Apply SimpleImputer to fill missing values with the mean of each column.

Solution:

import pandas as pd
from sklearn.impute import SimpleImputer

# Sample large dataset with missing values
data = {'Age': [25, None, 22, 35, None] * 200000,
        'Salary': [50000, 60000, None, 80000, 58000] * 200000,
        'Experience': [2, 4, 1, None, 3] * 200000}

df_large = pd.DataFrame(data)

# Use SimpleImputer to impute missing values for numeric columns
simple_imputer = SimpleImputer(strategy='mean')
df_large_imputed = pd.DataFrame(simple_imputer.fit_transform(df_large), columns=df_large.columns)

# View the first few rows of the imputed dataframe
print(df_large_imputed.head())

Exercise 5: Distributed Imputation with Dask

You are working with an extremely large dataset that contains missing values in several columns. To handle the missing data efficiently, you decide to use Dask to distribute the computation. Your task is to:

Convert the dataset to a Dask dataframe and use SimpleImputer to impute the missing values.

Solution:

import dask.dataframe as dd
from sklearn.impute import SimpleImputer
import pandas as pd

# Sample large dataset with missing values
data = {'Age': [25, None, 22, 35, None] * 200000,
        'Salary': [50000, 60000, None, 80000, 58000] * 200000,
        'Experience': [2, 4, 1, None, 3] * 200000}

df_large = pd.DataFrame(data)

# Convert the Pandas dataframe to a Dask dataframe
df_dask = dd.from_pandas(df_large, npartitions=10)

# Define a SimpleImputer
simple_imputer = SimpleImputer(strategy='mean')

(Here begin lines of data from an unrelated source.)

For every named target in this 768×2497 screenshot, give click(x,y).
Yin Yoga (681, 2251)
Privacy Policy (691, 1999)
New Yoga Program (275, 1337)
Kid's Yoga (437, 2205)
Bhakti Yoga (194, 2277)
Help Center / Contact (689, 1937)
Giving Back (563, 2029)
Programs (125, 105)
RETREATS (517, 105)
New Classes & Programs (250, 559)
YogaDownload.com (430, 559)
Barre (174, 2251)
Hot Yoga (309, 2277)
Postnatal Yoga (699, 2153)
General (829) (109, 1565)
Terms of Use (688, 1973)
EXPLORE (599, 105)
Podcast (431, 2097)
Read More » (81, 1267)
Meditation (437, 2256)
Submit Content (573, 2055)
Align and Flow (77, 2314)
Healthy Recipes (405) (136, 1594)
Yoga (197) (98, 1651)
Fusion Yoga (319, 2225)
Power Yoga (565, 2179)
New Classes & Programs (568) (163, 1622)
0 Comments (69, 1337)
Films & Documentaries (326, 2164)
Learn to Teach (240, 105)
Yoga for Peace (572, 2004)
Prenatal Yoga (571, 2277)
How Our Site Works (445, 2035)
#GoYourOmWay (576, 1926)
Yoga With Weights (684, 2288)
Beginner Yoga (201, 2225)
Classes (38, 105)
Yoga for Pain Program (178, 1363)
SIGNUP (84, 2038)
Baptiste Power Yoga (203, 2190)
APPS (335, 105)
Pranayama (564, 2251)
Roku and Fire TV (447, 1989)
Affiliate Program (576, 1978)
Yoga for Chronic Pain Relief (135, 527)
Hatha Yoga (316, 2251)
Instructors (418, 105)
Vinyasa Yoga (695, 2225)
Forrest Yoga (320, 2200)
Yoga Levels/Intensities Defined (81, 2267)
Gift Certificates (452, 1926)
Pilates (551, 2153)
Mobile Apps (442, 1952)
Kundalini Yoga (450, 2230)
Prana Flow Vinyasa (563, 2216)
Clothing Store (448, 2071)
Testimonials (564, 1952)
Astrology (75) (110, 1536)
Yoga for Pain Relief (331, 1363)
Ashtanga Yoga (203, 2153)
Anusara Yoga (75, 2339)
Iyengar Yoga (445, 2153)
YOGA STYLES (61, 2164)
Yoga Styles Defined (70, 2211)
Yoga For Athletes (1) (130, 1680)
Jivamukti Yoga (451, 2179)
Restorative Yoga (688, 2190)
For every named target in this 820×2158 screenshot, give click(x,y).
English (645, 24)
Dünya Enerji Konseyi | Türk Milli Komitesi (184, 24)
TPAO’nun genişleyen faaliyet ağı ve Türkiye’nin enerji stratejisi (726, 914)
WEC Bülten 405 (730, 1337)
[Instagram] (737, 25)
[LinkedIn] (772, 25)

# Apply the imputer on the Dask dataframe
df_dask_imputed = df_dask.map_partitions(lambda df: pd.DataFrame(simple_imputer.fit_transform(df), columns=df.columns))

# Compute the result
df_dask_imputed = df_dask_imputed.compute()

# View the first few rows of the imputed dataframe
print(df_dask_imputed.head())

These practical exercises give you hands-on experience with various techniques for handling missing data, from basic imputation methods to advanced distributed computing. By practicing these techniques, you can handle missing data effectively in both small and large datasets, ensuring that your models remain accurate and robust. Keep practicing and exploring these methods as you encounter different datasets in your work!